> _Supplied entries_:
<<<<

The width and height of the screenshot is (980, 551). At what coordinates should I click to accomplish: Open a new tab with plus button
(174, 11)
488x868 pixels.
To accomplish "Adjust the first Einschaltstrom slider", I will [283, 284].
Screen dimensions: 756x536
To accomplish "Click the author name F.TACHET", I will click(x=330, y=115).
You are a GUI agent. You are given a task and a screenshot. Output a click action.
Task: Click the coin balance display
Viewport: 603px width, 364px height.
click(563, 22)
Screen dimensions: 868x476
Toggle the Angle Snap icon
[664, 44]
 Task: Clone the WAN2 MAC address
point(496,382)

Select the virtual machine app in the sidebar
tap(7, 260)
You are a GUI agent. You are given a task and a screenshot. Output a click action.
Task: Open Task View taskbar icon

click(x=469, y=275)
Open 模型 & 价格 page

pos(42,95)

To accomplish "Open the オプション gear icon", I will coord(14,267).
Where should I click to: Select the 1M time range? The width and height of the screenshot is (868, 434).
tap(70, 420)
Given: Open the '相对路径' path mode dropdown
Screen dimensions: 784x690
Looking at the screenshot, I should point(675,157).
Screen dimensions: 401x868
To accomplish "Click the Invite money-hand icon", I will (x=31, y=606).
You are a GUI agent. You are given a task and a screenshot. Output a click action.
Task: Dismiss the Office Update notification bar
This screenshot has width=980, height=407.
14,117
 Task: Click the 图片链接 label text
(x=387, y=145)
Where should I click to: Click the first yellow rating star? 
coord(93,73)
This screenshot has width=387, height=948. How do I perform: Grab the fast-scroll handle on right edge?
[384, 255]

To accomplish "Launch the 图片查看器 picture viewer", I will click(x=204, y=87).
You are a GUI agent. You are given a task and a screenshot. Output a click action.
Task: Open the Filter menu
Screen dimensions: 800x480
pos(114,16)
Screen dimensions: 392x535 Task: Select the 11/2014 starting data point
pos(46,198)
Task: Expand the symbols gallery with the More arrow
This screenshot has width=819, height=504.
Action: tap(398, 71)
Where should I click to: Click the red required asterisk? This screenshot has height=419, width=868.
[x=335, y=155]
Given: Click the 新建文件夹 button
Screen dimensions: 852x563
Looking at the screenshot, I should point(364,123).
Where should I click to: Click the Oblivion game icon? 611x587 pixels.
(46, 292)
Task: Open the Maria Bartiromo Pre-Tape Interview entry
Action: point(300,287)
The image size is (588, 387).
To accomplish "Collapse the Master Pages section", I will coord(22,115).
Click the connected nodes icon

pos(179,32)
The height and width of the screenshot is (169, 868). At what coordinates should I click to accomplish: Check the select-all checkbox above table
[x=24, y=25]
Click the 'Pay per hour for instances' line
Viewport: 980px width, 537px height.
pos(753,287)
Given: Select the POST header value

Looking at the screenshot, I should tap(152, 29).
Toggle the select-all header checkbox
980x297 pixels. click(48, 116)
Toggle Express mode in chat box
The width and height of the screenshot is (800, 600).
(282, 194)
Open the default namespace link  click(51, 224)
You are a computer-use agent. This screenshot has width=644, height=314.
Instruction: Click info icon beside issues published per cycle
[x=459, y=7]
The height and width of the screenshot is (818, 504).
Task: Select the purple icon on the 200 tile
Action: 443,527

>>>>

> _What the exercise asks_:
What you should output is every line of the records above, from the first through the line containing "Screen dimensions: 868x476", unchanged.

> _Answer to this task_:
The width and height of the screenshot is (980, 551). At what coordinates should I click to accomplish: Open a new tab with plus button
(174, 11)
488x868 pixels.
To accomplish "Adjust the first Einschaltstrom slider", I will [283, 284].
Screen dimensions: 756x536
To accomplish "Click the author name F.TACHET", I will click(x=330, y=115).
You are a GUI agent. You are given a task and a screenshot. Output a click action.
Task: Click the coin balance display
Viewport: 603px width, 364px height.
click(563, 22)
Screen dimensions: 868x476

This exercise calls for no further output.